High dietary salt intake increases urinary NGAL excretion and creatinine clearance in healthy young adults

Abstract

In rodents and older patients with elevated blood pressure (BP), high dietary sodium increases excretion of biomarkers of kidney injury, but it is unclear whether this effect occurs in healthy young adults. The purpose of this study was to determine whether short-term high dietary salt increases urinary excretion of the kidney injury biomarkers neutrophil gelatinase-associated lipocalin (NGAL) and kidney injury molecule-1 (KIM-1) in healthy young adults. Twenty participants participated in a double-blind, placebo-controlled, randomized crossover study. For 10 days each, participants were asked to consume salt (3,900 mg sodium) or placebo capsules. We measured BP during each visit, obtained 24-h urine samples for measurements of electrolytes, NGAL, and KIM-1, and assessed creatinine clearance. Compared with placebo, salt loading increased daily urinary sodium excretion (placebo: 130.3 ± 62.4 mmol/24 h vs. salt: 287.2 ± 72.0 mmol/24 h, P < 0.01). There was no difference in mean arterial BP (placebo: 77 ± 7 mmHg vs. salt: 77 ± 6 mmHg, P = 0.83) between conditions. However, salt loading increased the urinary NGAL excretion rate (placebo: 59.8 ± 44.4 ng/min vs. salt: 80.8 ± 49.5 ng/min, P < 0.01) and increased creatinine clearance (placebo: 110.5 ± 32.9 mL/min vs. salt: 145.0 ± 24.9 mL/min, P < 0.01). Urinary KIM-1 excretion was not different between conditions. In conclusion, in healthy young adults 10 days of dietary salt loading increased creatinine clearance and increased urinary excretion of the kidney injury biomarker marker NGAL but not KIM-1.NEW & NOTEWORTHY In healthy young adults, 10 days of dietary salt loading increased creatinine clearance and increased urinary excretion of the kidney injury biomarker marker neutrophil gelatinase-associated lipocalin despite no change in resting blood pressure.

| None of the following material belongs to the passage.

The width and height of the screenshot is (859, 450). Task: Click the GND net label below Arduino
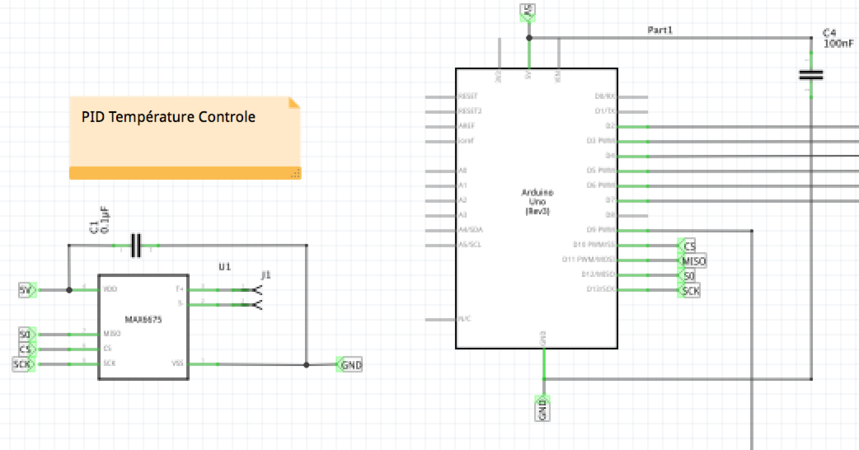pos(543,409)
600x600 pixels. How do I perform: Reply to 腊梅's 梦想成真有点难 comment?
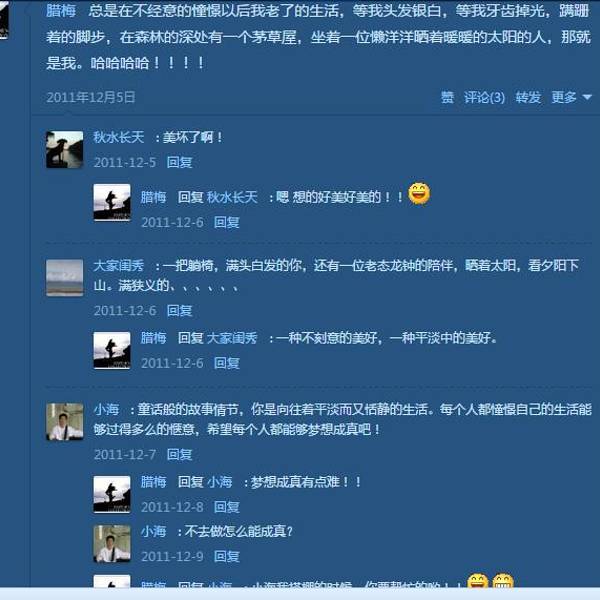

Keywords: clinical trial; creatinine clearance; dietary sodium; kidney injury molecule-1; neutrophil gelatinase-associated lipocalin; sodium chloride.

Graphical abstract

Figure 1.

Effects of high dietary salt intake on neutrophil gelatinase-associated lipocalin (NGAL). A: plasma NGAL was not affected by salt loading. B: urine NGAL indexed to urine flow rate was increased after 10 days of dietary salt loading. C: NGAL indexed to creatinine concentration was not affected by salt loading. Sample sizes and statistical tests are reported in each graph. Statistical analyses were completed on all participants, but we have visually depicted females and males separately. All data are presented as individual data points overlaid with means ± SD.

Figure 2.

Effects of high dietary salt intake on kidney injury molecule-1 (KIM-1). A: plasma KIM-1 was not affected by salt loading. B and C: urine KIM-1 indexed to urine flow rate (B) and KIM-1 indexed to urine creatinine concentration (C) were not affected by salt loading. Sample sizes and statistical tests are reported in each graph. Statistical analyses were completed on all participants, but we have visually depicted females and males separately. All data are presented as individual data points overlaid with means ± SD.

Figure 3.

Inverse relation between angiotensin II suppression and high salt-induced elevations in creatinine clearance (glomerular filtration rate). Results from simple bivariate linear regression are shown. Those with greater suppression of angiotensin II had less of a change in creatinine clearance. Statistical analysis was completed on all participants, but we have visually depicted females and males separately.